Noah: «Sembrava la liberazione da una guerra..»;
Kathe: «Posso restare nel mio Paese, non mi sembra più un posto dal quale è meglio fuggire. Ora dobbiamo lavorare con lui per un’America migliore!»;
Vanessa: «Sì, ce l’abbiamo fatta. Ho chiamato la mia famiglia e abbiamo festeggiato…».

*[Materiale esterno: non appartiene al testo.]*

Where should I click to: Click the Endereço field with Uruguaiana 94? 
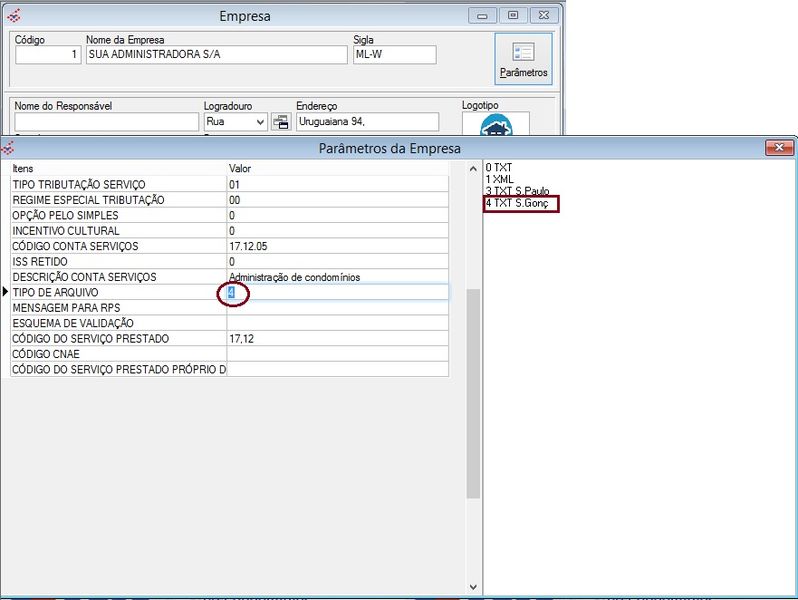[366, 122]
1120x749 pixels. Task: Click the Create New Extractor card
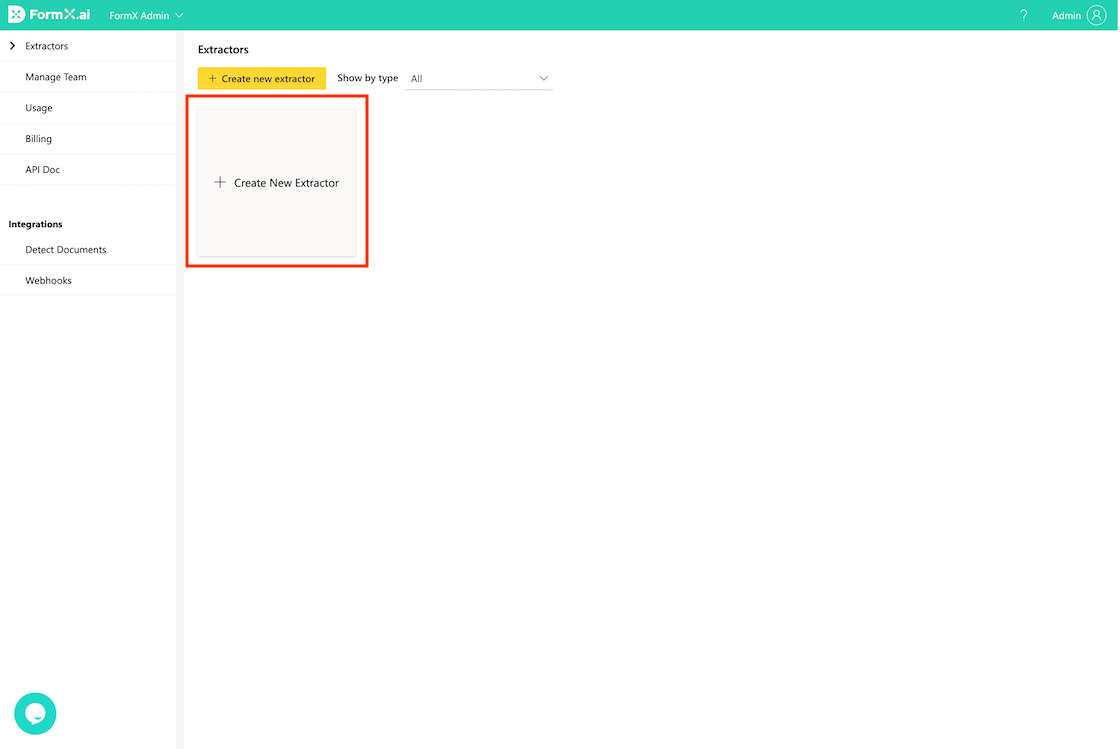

Ascoltando alcuni commenti dei miei compagni di corso, presso la San Francisco State University, ho capito che non c’è stato nulla di ordinario in queste elezioni politiche americane: il 4 Novembre si è scritta la storia. L’elezione di Barack Obama a 44mo Presidente degli Stati Uniti non è diversa solo perché egli è nero. Sarebbe riduttivo pensare che tutti gli sforzi di quest’uomo abbiano voluto dimostrare che le barriere razziali sono cadute in America. A far questo ci hanno già pensato altri grandi uomini, prima di Obama. Sono piuttosto le sue idee, i suoi propositi che gli hanno permesso di raggiungere il massimo grado di riconoscimento e di potere in una Nazione. Questioni come il miglioramento dell’assistenza sociale (sanità, pensioni e scuole), l’attenzione all’ambiente o regole migliori per la finanza, sono state essenzialmente ignorate negli otto anni della Presidenza Bush. Finalmente gli Stati Uniti hanno deciso di sincronizzare il loro Presidente alla vita reale e ai problemi di oggi, consegnando al mondo una suprema prova di democrazia.  Un uomo ed una famiglia molto diversa dalla precedente entreranno alla Casa Bianca: due figlie piccole, Shasha e Malia, ed una moglie, Michelle, alla quale gli americani non potranno, di certo, chiedere di preparare i biscotti il sabato pomeriggio. Piuttosto, dal suo esempio di donna contemporanea, potranno capire come si sostiene e si motiva un uomo.